**Problem requirements:** What should be copied is the stretch of entries below from the line with "Task: Click the checkered" up to and including the line with "Given: Open the upper Fan section icon", exactly and without images.

(Screenshot grounding data)
-*-

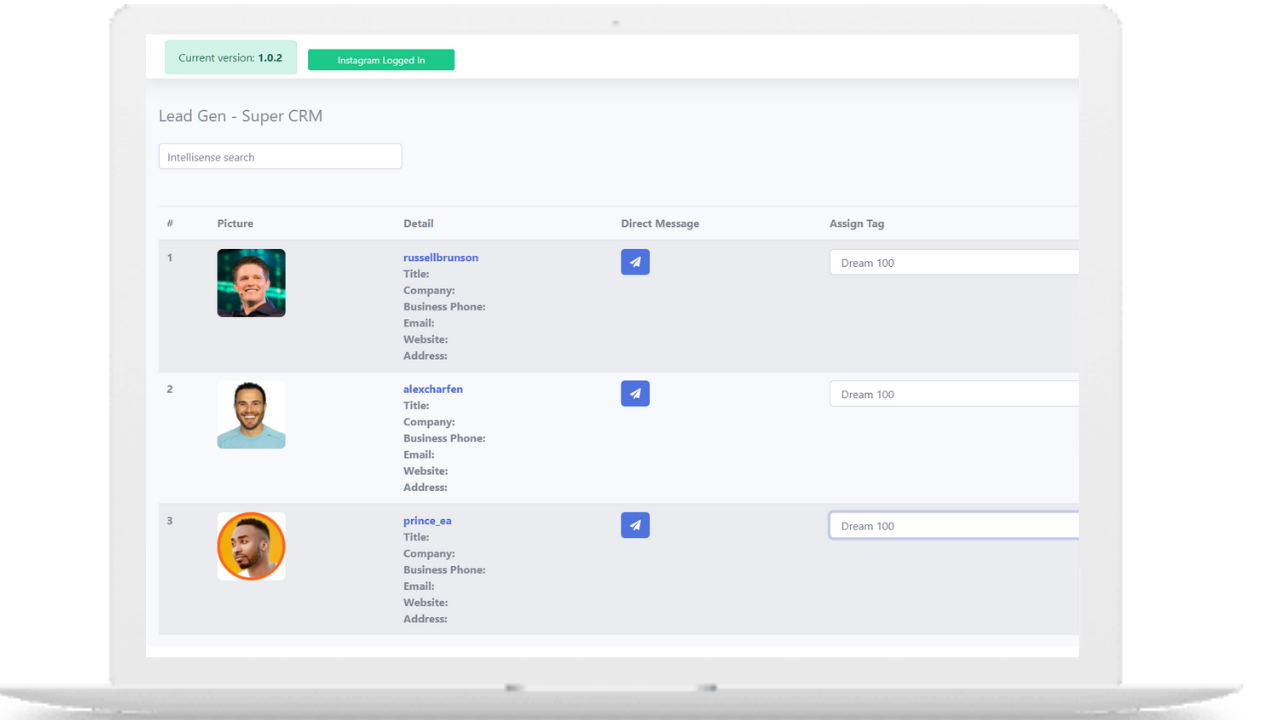Click the # column header
This screenshot has height=720, width=1280.
click(170, 224)
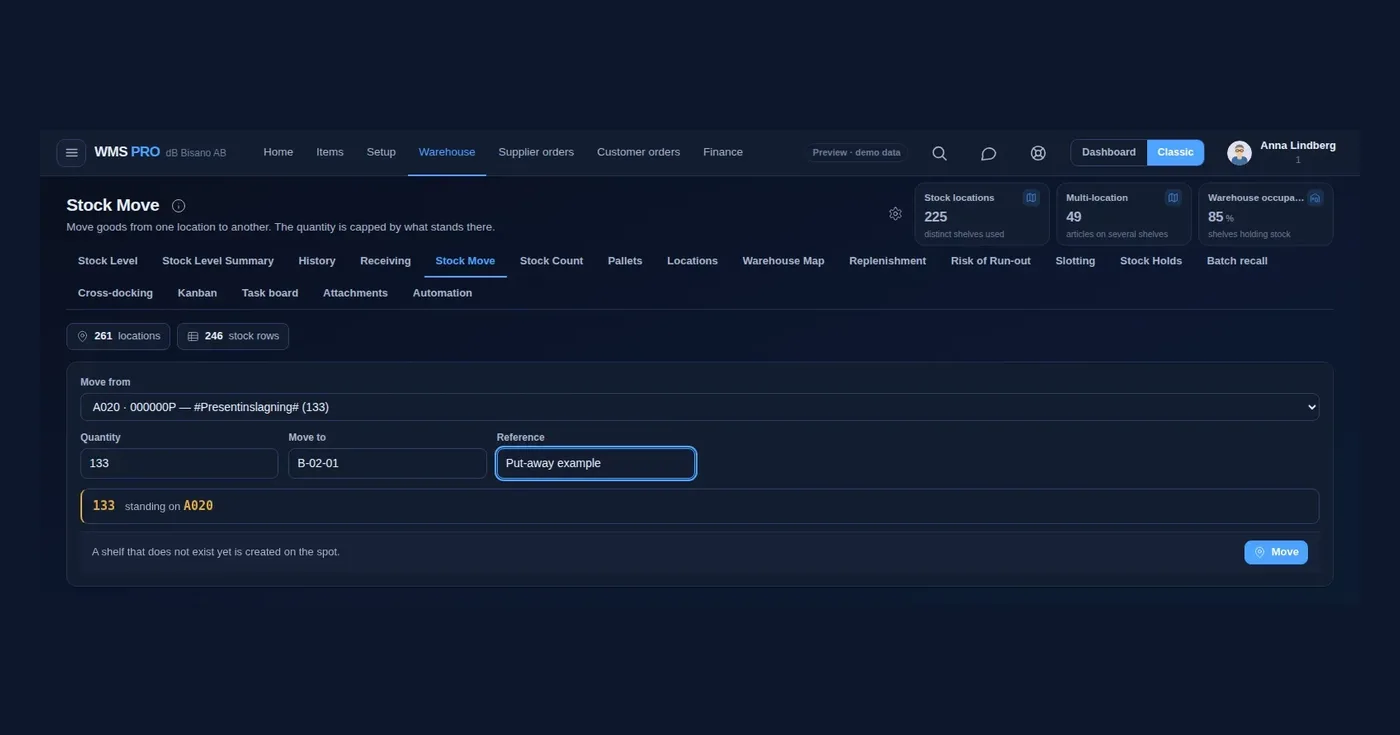
Task: Expand the Move from dropdown
Action: pyautogui.click(x=700, y=407)
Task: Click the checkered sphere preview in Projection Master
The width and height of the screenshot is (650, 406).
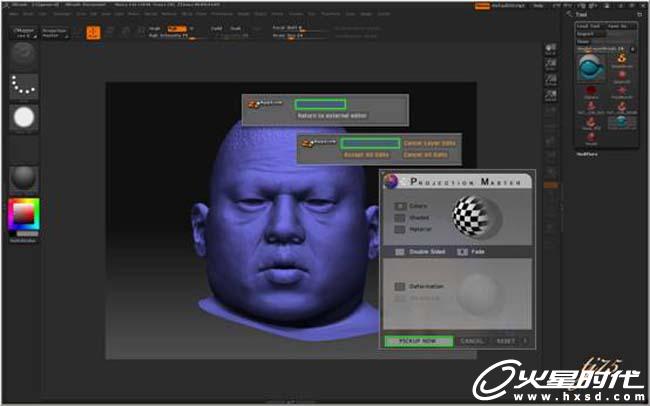Action: pos(477,218)
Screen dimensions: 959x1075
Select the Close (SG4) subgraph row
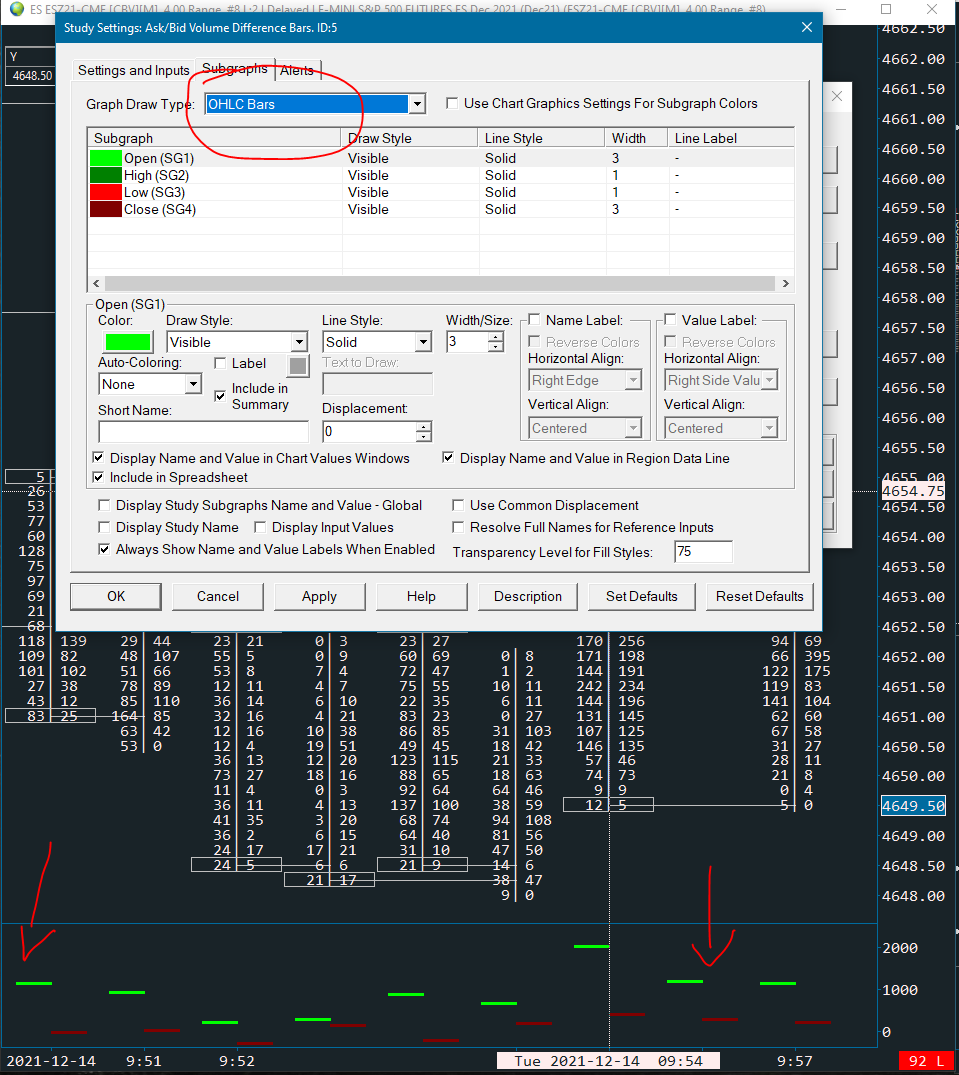point(160,209)
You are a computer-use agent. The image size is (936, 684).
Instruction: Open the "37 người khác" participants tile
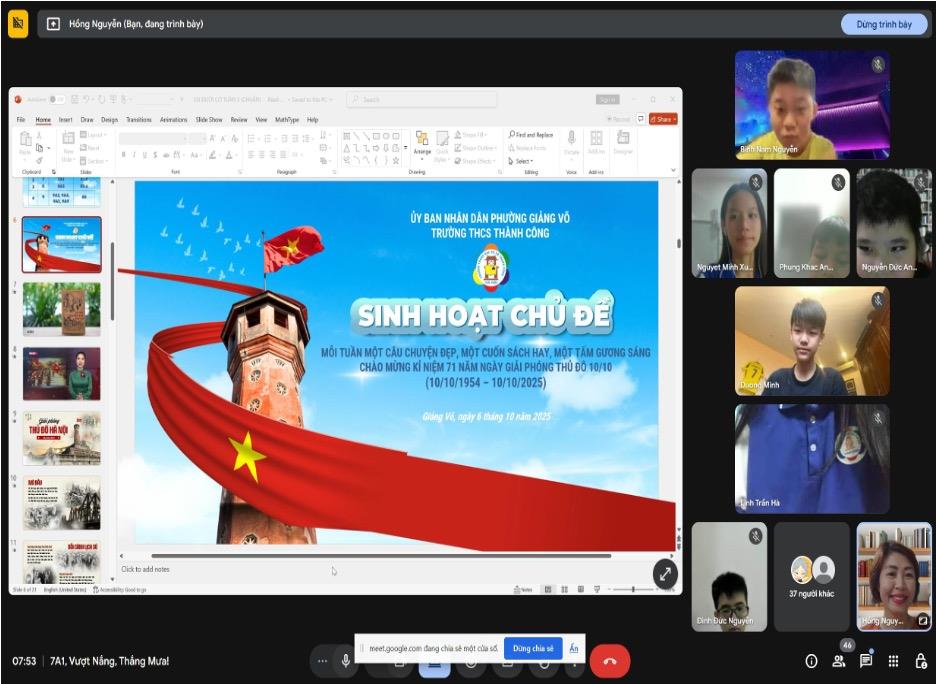coord(811,577)
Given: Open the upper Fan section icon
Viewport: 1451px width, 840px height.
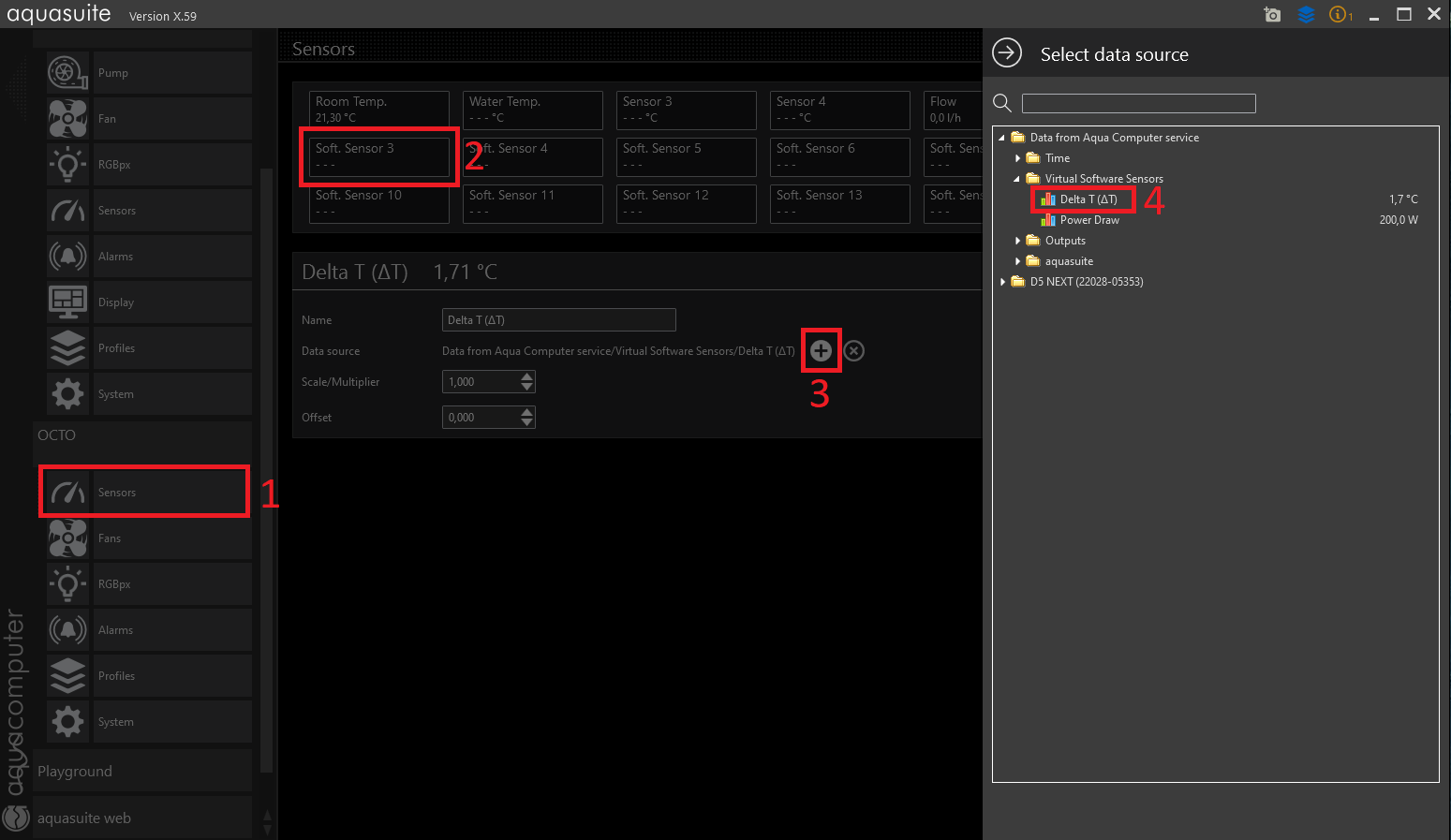Looking at the screenshot, I should (x=67, y=118).
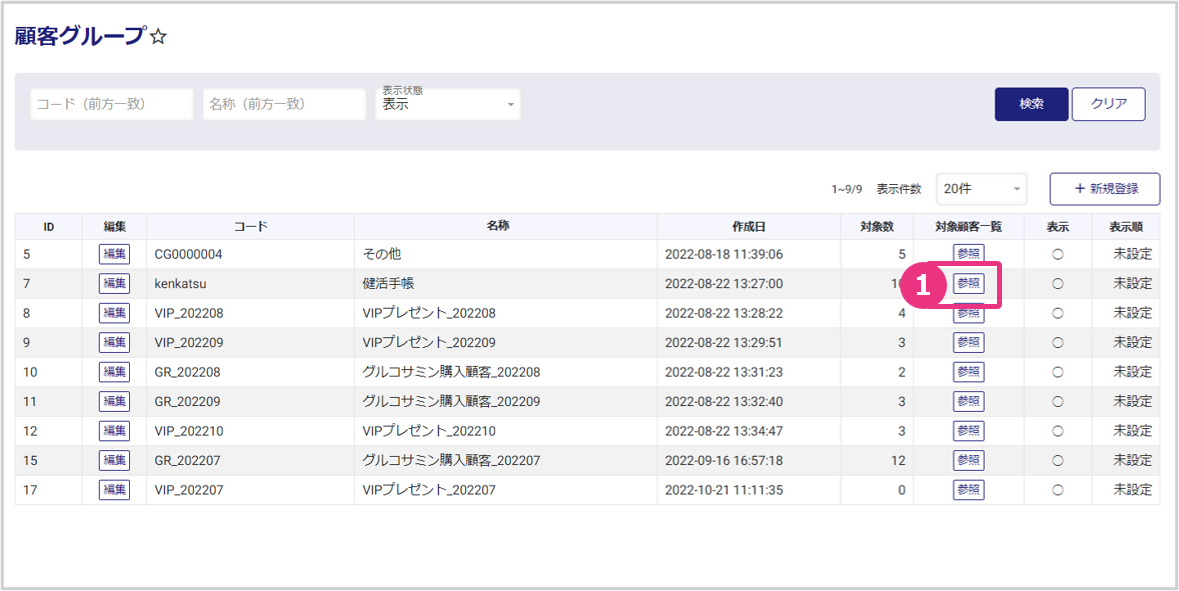
Task: Click 参照 for VIPプレゼント_202207 row
Action: coord(968,490)

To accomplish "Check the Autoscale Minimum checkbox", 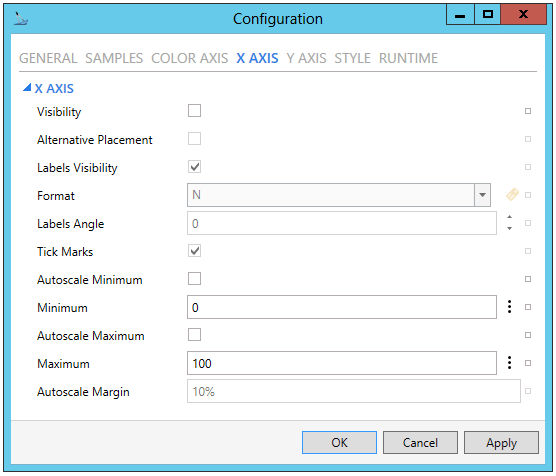I will click(x=194, y=279).
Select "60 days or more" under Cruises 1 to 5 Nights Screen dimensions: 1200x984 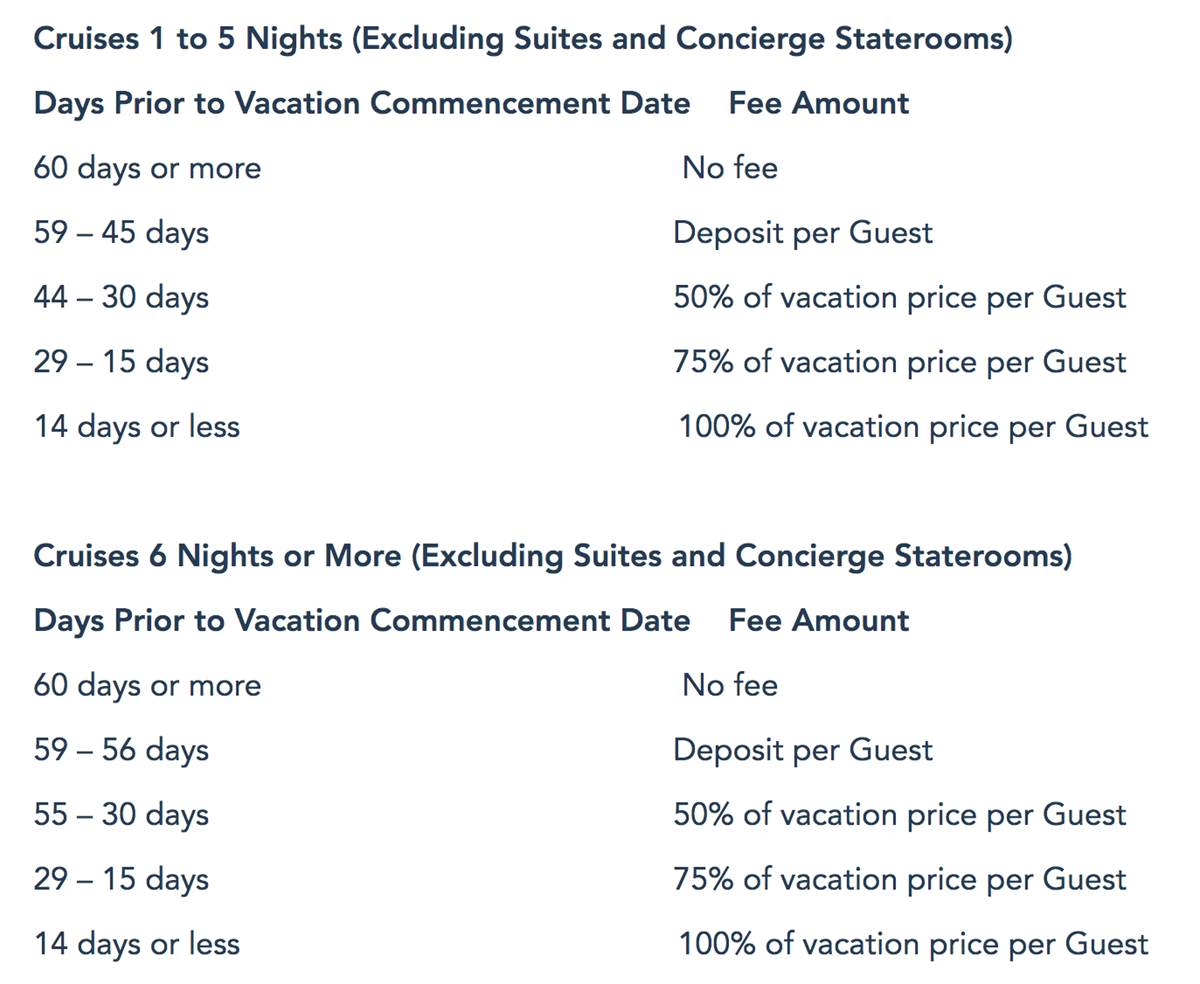pyautogui.click(x=147, y=168)
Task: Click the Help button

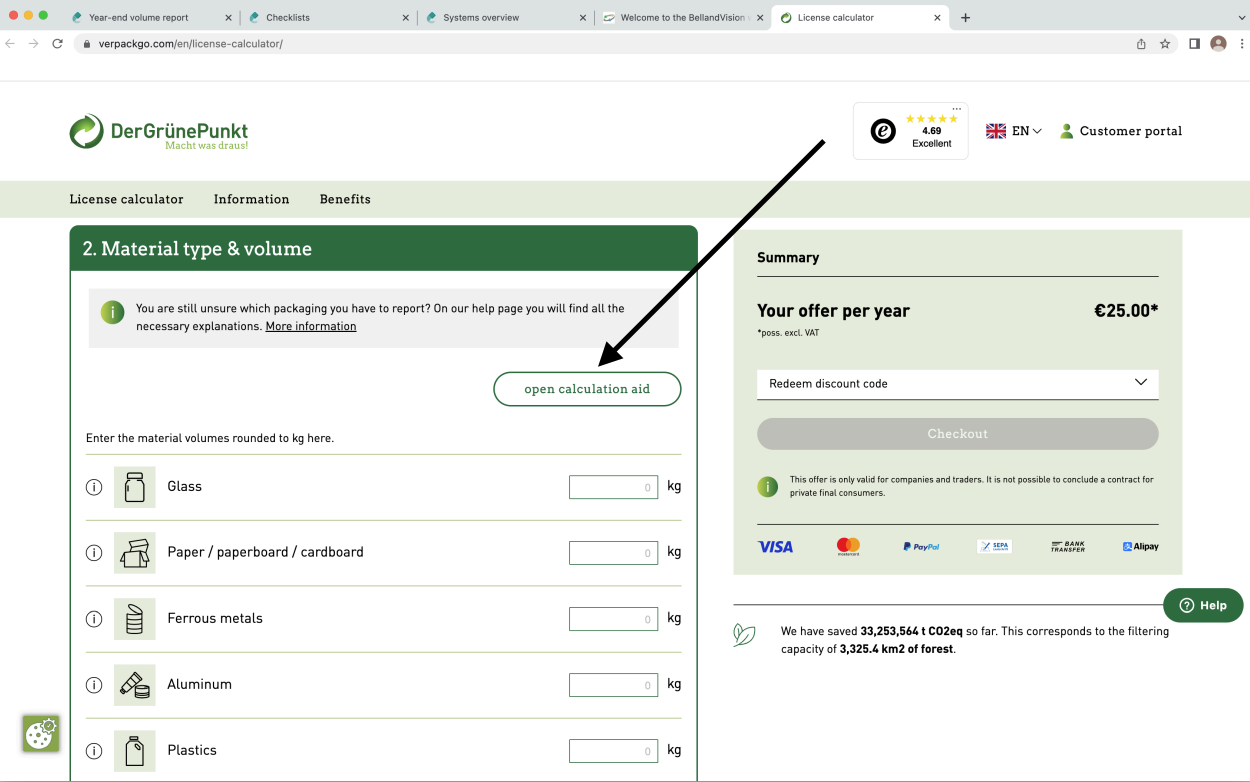Action: 1202,605
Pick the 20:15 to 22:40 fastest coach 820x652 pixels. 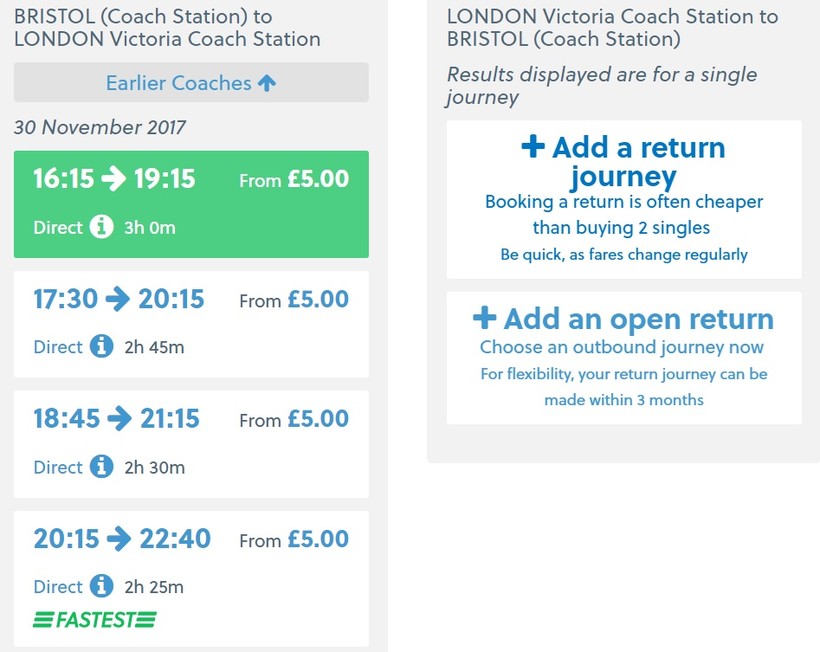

-*-

**Output:**
Task: Click the checkered sphere preview in Projection Master
The width and height of the screenshot is (650, 406).
Action: pos(477,218)
Screen dimensions: 959x1075
Select the Close (SG4) subgraph row
point(160,209)
You are a computer-use agent. The image size is (936, 684).
Instruction: Open the "37 người khác" participants tile
coord(811,577)
Given: Open the upper Fan section icon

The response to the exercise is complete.